Records for the task:
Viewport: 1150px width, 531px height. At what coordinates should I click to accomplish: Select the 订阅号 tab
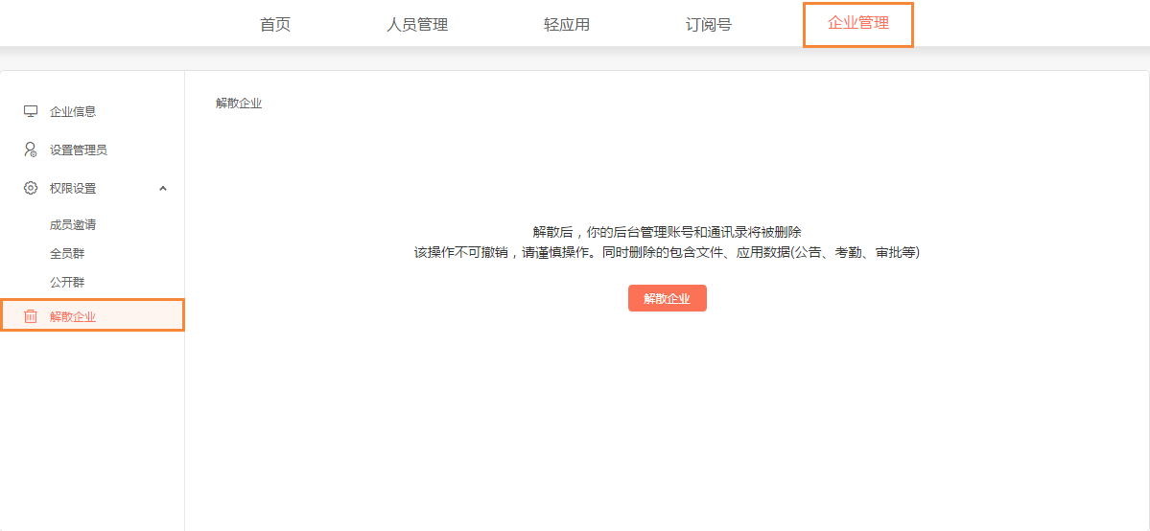709,25
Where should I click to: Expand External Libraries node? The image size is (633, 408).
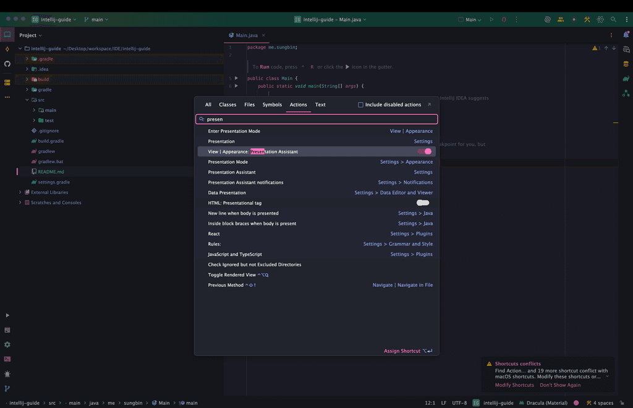pos(20,192)
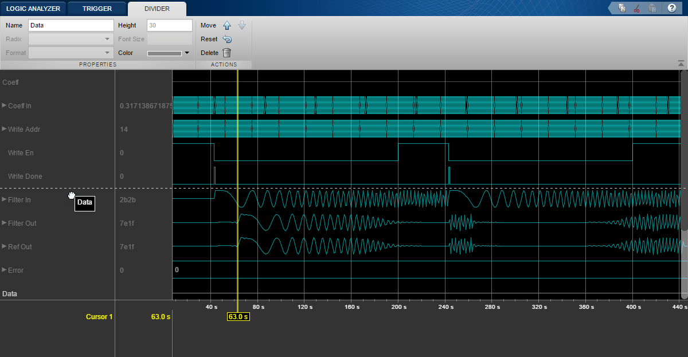
Task: Open Help with the question mark icon
Action: point(671,8)
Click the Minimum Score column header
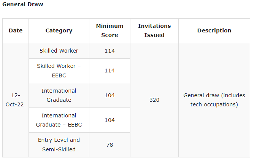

Task:
When you copy the data above, keep each line exact and omit the pictures.

Answer for this exercise:
Viewport: 1150px width, 531px height. At what coordinates should I click to accomplish: Select the 订阅号 tab
709,25
Where should I click to: Expand External Libraries node? The image size is (633, 408).
pos(20,192)
Task: Open Help with the question mark icon
Action: point(671,8)
Click the Minimum Score column header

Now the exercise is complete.